Q. Who coaches the teams?
A. You do! Santa Barbara Pony Baseball teams are coached by volunteer coaches. Most, but not all, have children in the league. Each team has a head coach and at least one (usually more) assistant coaches. Volunteers are screened by the LiveScan process and receive a coaching clinic from the UCSB baseball coaching staff, and attend at least one Positive Coaching Alliance workshop.
Q. What does my league registration fee pay for?
A. Field rental and maintenance supplies, uniforms (jersey and cap), balls, field equipment, insurance, team equipment (helmets and catcher’s gear), umpires and more.
Q. Are there any costs beyond the league registration fee?
A. Players provide their own gloves, bats, shoes, socks, and pants (your coach will tell you what color to buy). Some teams also choose to collect money for trophies or other items at the end of the season. This is arranged by a team parent.
Q. Am I required to volunteer?
A. Yes, absolutely! Volunteer participation is an essential part of being a Pony Baseball parent. Parents are required to staff the “Snack Shack” (the revenue from which helps support the league), typically for one shift at some point during the season. The home team is also required to prepare the field (rake/water/lines) and provide a scorekeeper. Volunteer help is also asked with two other important fundraisers: the special Opening Day event, and raffle ticket sales at the start of the season. Your coach or team parent will provide details on all these.
Q. Does my son/daughter have to try out?
A. We conduct an evaluations day prior to team formation to aid in creating balanced teams. However, this is not a tryout: nobody is ‘cut’, registration is open, and everyone plays. The evaluation is simply for creating balanced teams.
Q. What else do you do to keep games balanced?
A. In the Shetland, Pinto and Mustang divisions there is a limit on the number of runs that can be scored per inning. In addition to pitch count limits, we also limit each pitcher to a small number of innings per game. This prevents a single dominant pitcher from having too great an effect.
Q. Can my son or daughter play on the same team as a particular friend?
A. In the Shetland and Pinto divisions (ages 5-8) this can often be arranged. In the Mustang and Bronco divisions (ages 9-12) it cannot be guaranteed, because teams are formed by draft, but we encourage your requests.
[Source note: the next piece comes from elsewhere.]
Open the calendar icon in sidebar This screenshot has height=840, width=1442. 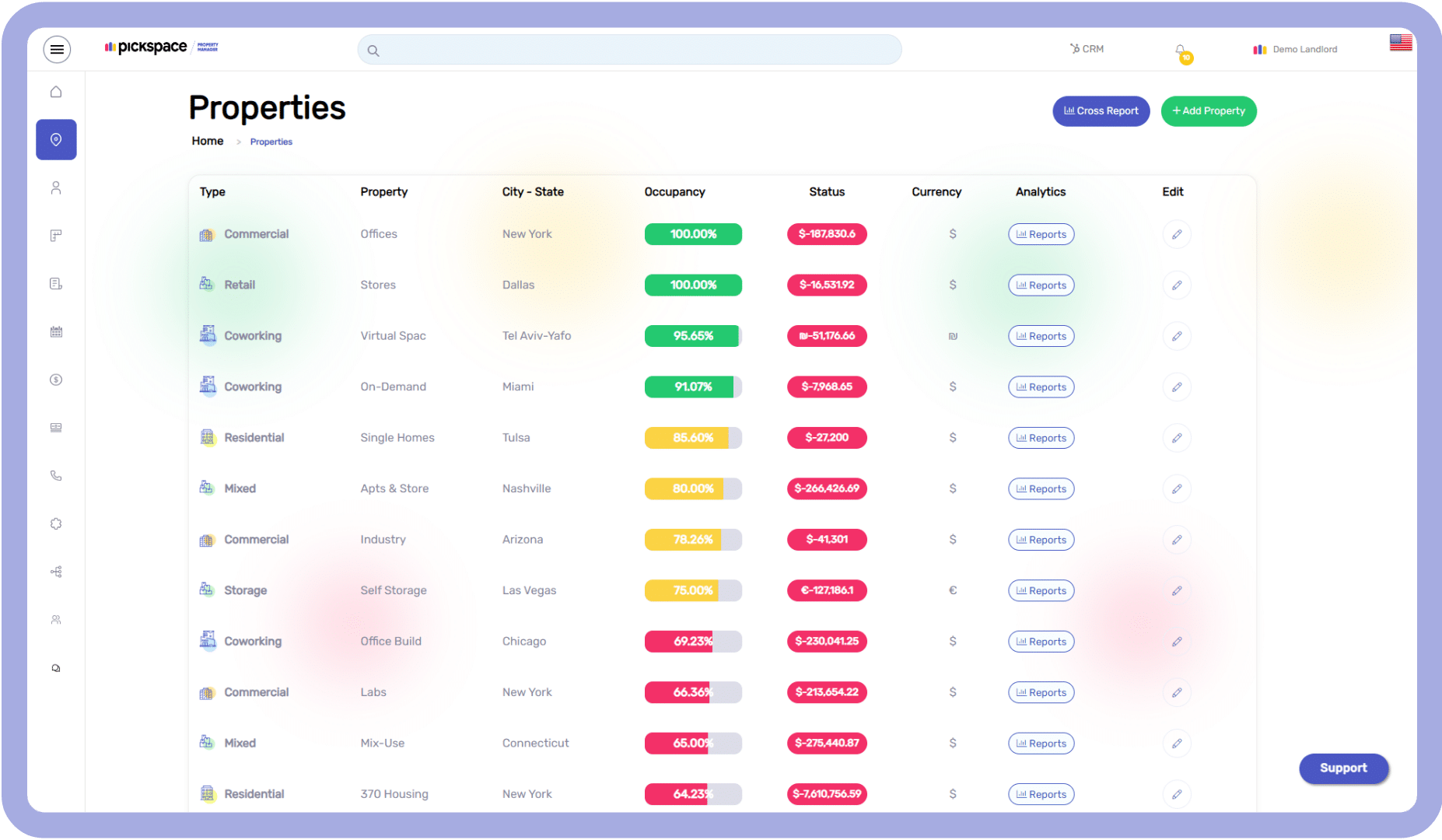[56, 332]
Q. Are there opportunities to coach?
A. Absolutely, especially in the younger divisions. Step up and do it; it will be one of the most fun things you ever do, and there is no better way to spend a spring or fall afternoon.
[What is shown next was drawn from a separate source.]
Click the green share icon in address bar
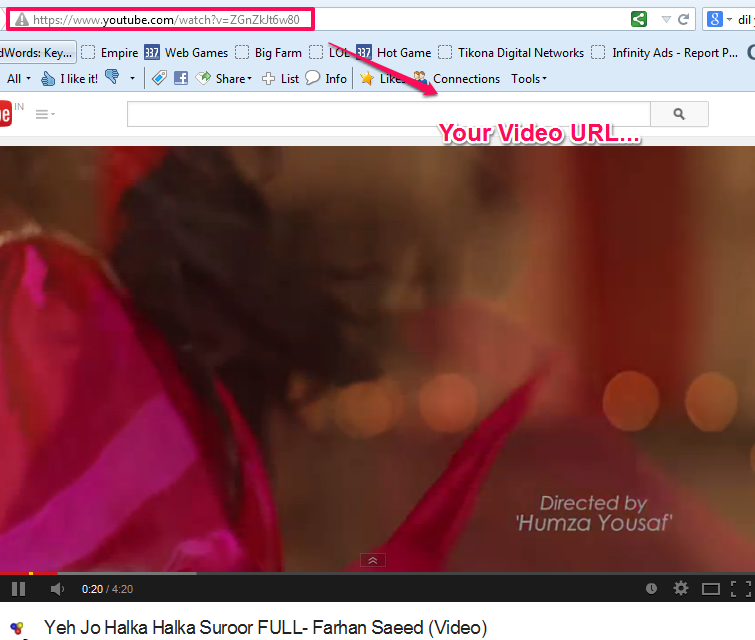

Q. What does the league do to limit injury risk?
A. The safety of each child is our most important priority. Baseball can be a rough and tumble game. Getting hit by the ball is sometimes part of it. All players are required to wear helmets when at bat and on the bases. In the Shetland, Pinto and Mustang divisions, helmets are required to have face masks. Dugouts are fully protected by fences. Access to the playing area is carefully limited to players in the game plus one on-deck hitter. In the Shetland division we use soft ‘safety’ baseballs, and in the Pinto division we use a Reduced Injury Factor (RIF) ball.
Q. I’ve heard stories of arm trouble with kid pitchers. What does the league do about that?
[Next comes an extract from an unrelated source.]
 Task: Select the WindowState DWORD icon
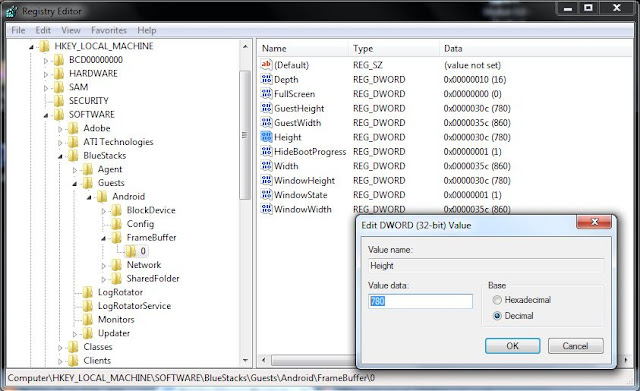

A. Santa Barbara Pony Baseball strictly enforces pitch count limits and pitching rest requirements, in accordance with best practices described in the coaching and sports medicine literature.
Q. What bats are legal in Pony baseball?
A. From the PONY rule book:
- 2-¼″ barrel bats are legal in all divisions of PONY Baseball. They must have a Bat Performance Factor (BPF) of 1.15 stamped on the bat. In addition, the bat must be stamped “Approved for play in PONY Baseball”.
- 2-⅝″ barrel bats are legal in all divisions of PONY Baseball. If a 2-⅝″is -3, it must be BBCOR certified (stamped on the bat). Currently all 2-⅝″ bats -5, -7, -9, etc. are legal.
- 2 3/4” barrel bats are prohibited in all divisions of PONY Baseball.
Q. This sounds great. What should I do next?
A. Register. We’ll see you at the ballpark!